Bienvenida esta opera prima de Luis Ortega. Viene a alterar el panorama de
      cine argentino, que este año circula entre la estrechez de miras y el ombliguismo
      inconsistente. Cuando la obra contundente de Lucrecia Martel y Adrián
      Caetano estaba quedando aislada, aparece Ortega ejecutando un acto de
      valentía inhabitual en este medio.
      La originalidad del film reside en su peculiar manera de narrar una
      historia chiquita, doméstica, familiar, de las que puede haber
      tantas. Ortega experimenta con una narratividad que no se apoya en
      explicaciones discursivas, sino en la transmisión de sentimientos,
      sensaciones y emociones.
      Es muy poco lo que sabemos de esta familia: por un lado, una anciana
      centenaria es atendida amorosamente por su bellísima y joven nieta
      (Dolores Fonzi) en una casa de San Telmo, acompañadas por un vigilante
      vecino carpintero. Por otro el padre, un esperpento escuálido y
      tambaleante, sale de la cárcel de Caseros y atraviesa la ciudad para
      recalar en un hogar para hombres del Ejército de Salvación. Nada sabemos
      de su historia previa, y no hace falta. Asistiremos anhelantes a los
      esfuerzos de la joven por romper el aislamiento de cada uno y recuperar
      una familia disgregada, a los temores de ese hombre solo y desclasado, a
      los desvaríos de la vieja en sus desopilantes diálogos con la nieta –propios
      de una persona centenaria–, mientras la joven la lava, masajea, peina,
      viste y acaricia.
      Ortega eligió el camino más difícil, y sin duda despertará el
      rechazo de quienes buscan en el cine un entretenimiento fácil, una
      comunicación explícita, o las justificaciones obvias, propias del cine
      argentino. Nada de esto se va a encontrar en Caja negra. En cambio,
      percibimos una rara sensibilidad para captar y transmitir el amor entre
      los seres, sin necesidad de que medien palabras. Aunque también el tema
      es precisamente la dificultad de la comunicación verbal entre personajes
      desgarrados, acostumbrados a callar, en esos encuentros patéticos, con
      miedo de acercarse al otro, encerrados en su caja negra, "el ataúd
      de los vivos" según dice Ortega. Guiño que apunta al conductismo,
      en un film que esquiva las explicaciones psicológicas.
      A la luz de la historia que hemos sufrido los argentinos, es muy
      emocionante ver el esfuerzo de la generación más joven por reunir a las
      mayores, por juntar esas partes separadas venciendo la resistencia y el
      temor. Es inevitable relacionarla con la tarea de los hijos por recuperar
      a los padres perdidos y su memoria. Hay allí tanto amor postergado,
      contenido, que casi duele.
      Ortega no cesa de relatar la génesis del film: los personajes se le
      presentaron antes que el guión. Eduardo es un personaje real, lo conoció
      en la plaza de San Telmo y duerme en ese Hogar. La vieja le ofreció su
      propia casa para filmar la película, el vecino es hijo de la anciana en
      la vida real y vive en esa planta baja. La excelente Dolores Fonzi es la
      única actriz profesional del elenco, los demás se limitan a repetir sus
      gestos cotidianos, y Ortega documentó en video más de veinte horas en la
      vida de estos personajes. Con una imagen impactante y casi sin diálogos,
      Ortega arma un drama familiar y social de austera economía, en el que se
      cruzan ficción y documental.
•••
**Consigna 1:** Reescribe en forma de lista el párrafo de la reseña de Caja negra que empieza con «Ortega no cesa de relatar». Conserva sus datos principales.
**Consigna 2:** Prosigue la reseña de Caja negra a partir de su última oración.

**Material extraído:**
•••
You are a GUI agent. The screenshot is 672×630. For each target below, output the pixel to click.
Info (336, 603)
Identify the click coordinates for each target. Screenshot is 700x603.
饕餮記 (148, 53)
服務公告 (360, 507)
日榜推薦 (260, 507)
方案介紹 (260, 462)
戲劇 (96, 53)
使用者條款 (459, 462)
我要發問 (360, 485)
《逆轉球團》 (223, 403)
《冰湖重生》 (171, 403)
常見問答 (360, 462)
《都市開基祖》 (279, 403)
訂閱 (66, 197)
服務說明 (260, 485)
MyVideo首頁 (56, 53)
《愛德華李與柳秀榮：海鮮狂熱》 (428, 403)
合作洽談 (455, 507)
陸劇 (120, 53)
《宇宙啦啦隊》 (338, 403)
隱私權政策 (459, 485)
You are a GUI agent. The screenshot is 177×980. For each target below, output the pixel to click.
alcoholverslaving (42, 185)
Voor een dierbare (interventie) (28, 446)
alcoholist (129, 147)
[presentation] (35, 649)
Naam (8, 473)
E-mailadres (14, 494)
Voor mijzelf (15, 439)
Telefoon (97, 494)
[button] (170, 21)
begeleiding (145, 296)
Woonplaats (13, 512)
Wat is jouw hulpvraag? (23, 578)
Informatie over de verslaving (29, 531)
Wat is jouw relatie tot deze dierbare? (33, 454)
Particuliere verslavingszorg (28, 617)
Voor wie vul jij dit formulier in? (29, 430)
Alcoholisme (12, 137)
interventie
•••
**Resultado esperado 1:**
- Los personajes se le presentaron a Ortega antes que el guion.
- Eduardo es un personaje real: Ortega lo conoció en la plaza de San Telmo, y él duerme en ese Hogar.
- La anciana ofreció su propia casa para filmar la película.
- El vecino es hijo de la anciana en la vida real y vive en esa planta baja.
- Dolores Fonzi es la única actriz profesional del elenco; los demás repiten sus gestos cotidianos.
- Ortega grabó en video más de veinte horas de la vida de estos personajes.
- Con una imagen impactante y casi sin diálogos, arma un drama familiar y social de austera economía, en el que se cruzan ficción y documental.

**Resultado esperado 2:**
      Ya La ciénaga y La libertad habían propuesto un cine
      del cuerpo, y Ortega sigue en esa línea. Aquí son los cuerpos los que
      hablan. La cámara acosa el cuerpo cotidiano –fuertemente afectivizado–
      en sus mínimos gestos, en los rituales diarios de descanso, lavado,
      alimentación y caminatas. Sin resultar agresiva, se mete a fondo en el
      cuerpo ajado, fláccido de la vieja y en el escuálido y sufrido del
      hombre, que lleva las marcas del pasado, del hambre y del dolor. Y en el
      cuerpo joven, firme y vital de la adolescente, cuerpo del presente y del
      futuro, que imita, prefigura los gestos de la vejez y es vigilado,
      escudriñado por la mirada ambigua ¿deseante? del vecino. La historia
      está segregada por esas actitudes corporales, que son categorías del
      espíritu: los cuerpos inhibidos por el reencuentro, las miradas esquivas,
      las vacilaciones y una sonrisa valen por cientos de líneas de diálogo, y
      allí reside su fuerza expresiva. Los primeros planos expresan cualidades,
      reflejan la luminosidad interior, el amor, el miedo, la afección, en
      suma.
      La narración lleva un peculiar ritmo estilístico: estructurada en
      pequeñas escenas, cuando parece que algo va a suceder sobreviene el
      corte. Puede dar la sensación de que nunca sucede nada, y sin embargo
      allí se narra toda una historia, aunque todo quede en potencia.
      Es lamentable que la filmación en video y su posterior pasado a
      fílmico diera como resultado una copia absolutamente borrosa, quemada,
      sin definición ni profundidad de campo. La obra merecía una versión
      más digna, y una música menos convencional, más acorde con la fuerza de
      la imagen.
      Me pregunto si Luis (que es hijo de Palito) cumple el arquetipo
      del patito feo en la familia Ortega. Hay autores que realizan la obra que
      el público espera. Otros, crean su propio público. Me pregunto también
      si es consciente de la obra que ha plasmado, y si éste es el comienzo de
      un camino propio.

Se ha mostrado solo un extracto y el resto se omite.